By repeating this process a number of times consistent with the experiment, we measured the resulting standard deviation of the new partitioning distribution. Figure 7 shows the distribution of the measured standard deviation over multiple repetitions of the simulations. Each histogram is the variance of the partitioning distribution obtained from 100 simulations of the noisy (and non noisy) fluorescence dynamic. By comparing this with the distribution of the standard deviation of the non-noisy dynamics, it is possible to observe that, on average, the added noise leads to a greater estimated variance. The magnitude of this increase depends on the variance of the added noise, but it is always biased toward larger values.
This represents only one component of the effect. The shown distributions and simulations are intended solely to demonstrate the direction of the bias, and not to account for the exact difference between the flow cytometry and microscopy estimates. In the proposed case, where noise and true variance are equal, the resulting difference in division asymmetry is 1.3.
A second contribution arises from the segmentation protocol. As we stated, a major limitation of the microscopy-based approach is the need for manual image segmentation. This reduces the amount of available data and introduces potential errors. Even though different checks were applied, some situations are difficult to avoid. For example, when daughter cells are very close to each other, the borders may not be precisely recognized; cells may overlap; or speckles may remain undetected. In all these cases, it is easier to overestimate the fluorescence than to underestimate it, thereby increasing the chance of an extremal event.

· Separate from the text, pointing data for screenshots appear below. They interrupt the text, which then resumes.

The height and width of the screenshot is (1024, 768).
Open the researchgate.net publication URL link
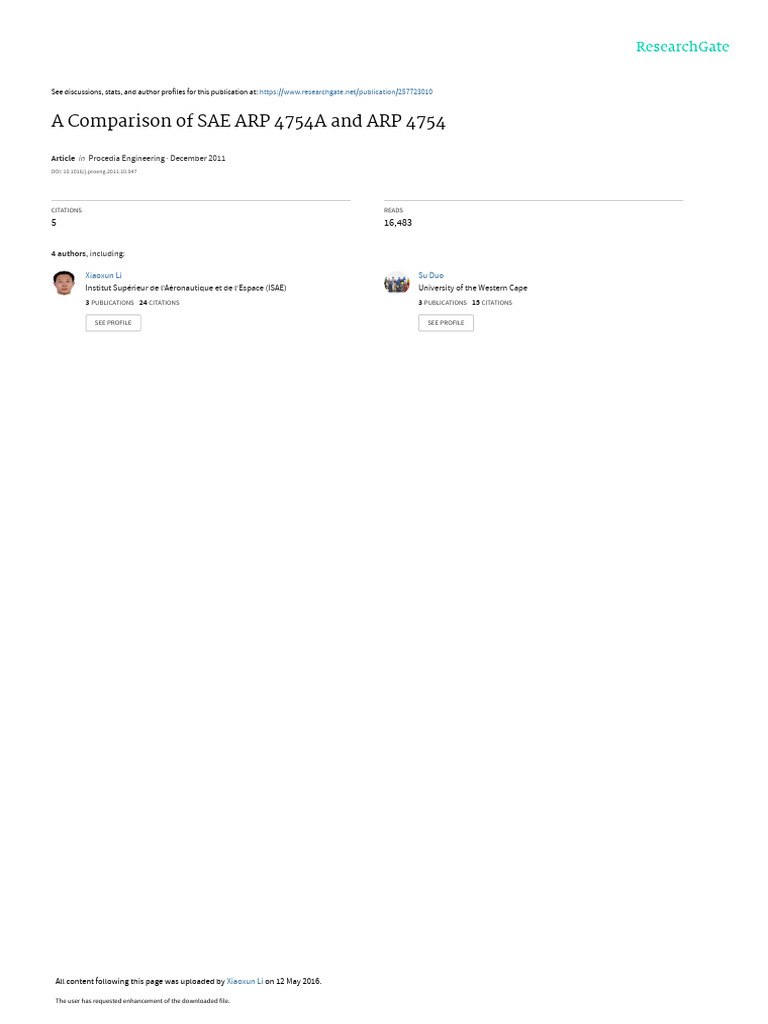point(346,92)
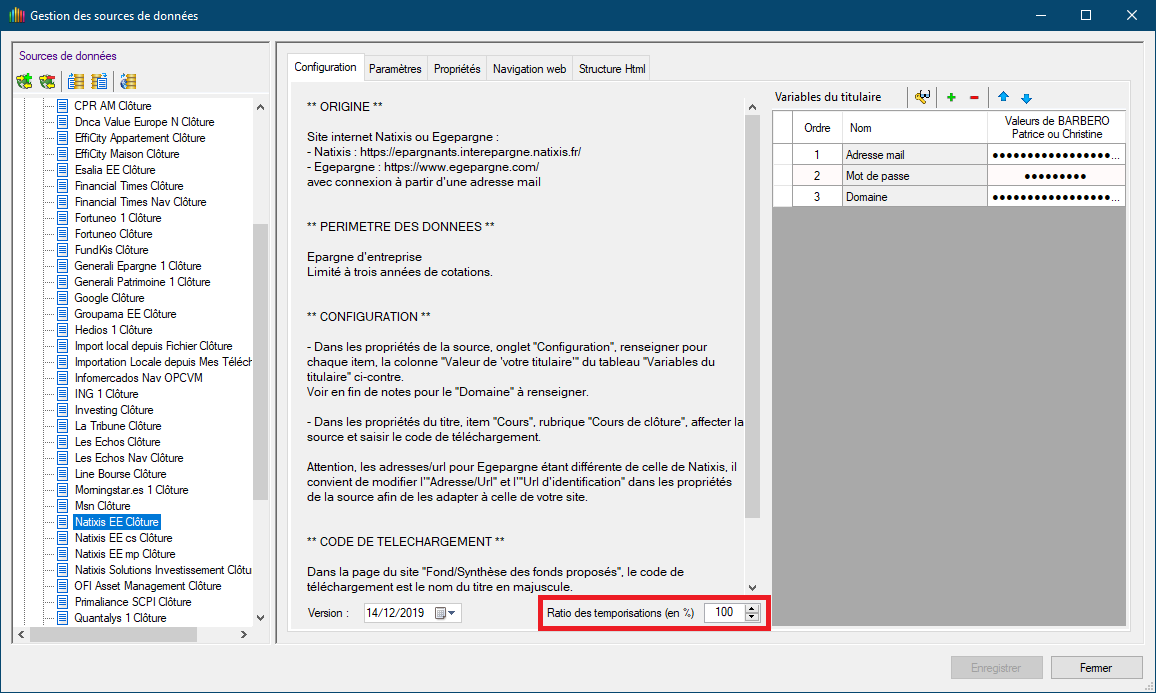Screen dimensions: 1156x693
Task: Go to the Structure Html tab
Action: (612, 69)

Indeed, segmentation relies on both brightfield and fluorescence images. Errors in defining the cell outline are more likely when fluorescence is low, since borders, overlaps, and speckles are more evident against a darker background. This introduces an additional bias toward higher asymmetry, increasing the number of events in the tail of the partitioning distribution.
Both aspects described above could be mitigated by increasing the available statistics. In particular, by applying stricter selection criteria, such as imposing limits on fluorescence intensity fluctuations, the distribution should approach the expected one.
A similar issue does not arise in flow cytometry experiments. From the initial sorting procedure, which ensures a cleaner separation of peaks, to the morphological checks performed at each acquisition point, the availability of a large number of measured events reduces both measurement noise and segmentation errors.
A discussion on these aspects has been added in the revised version of the Supplementary Materials and in the Main Text.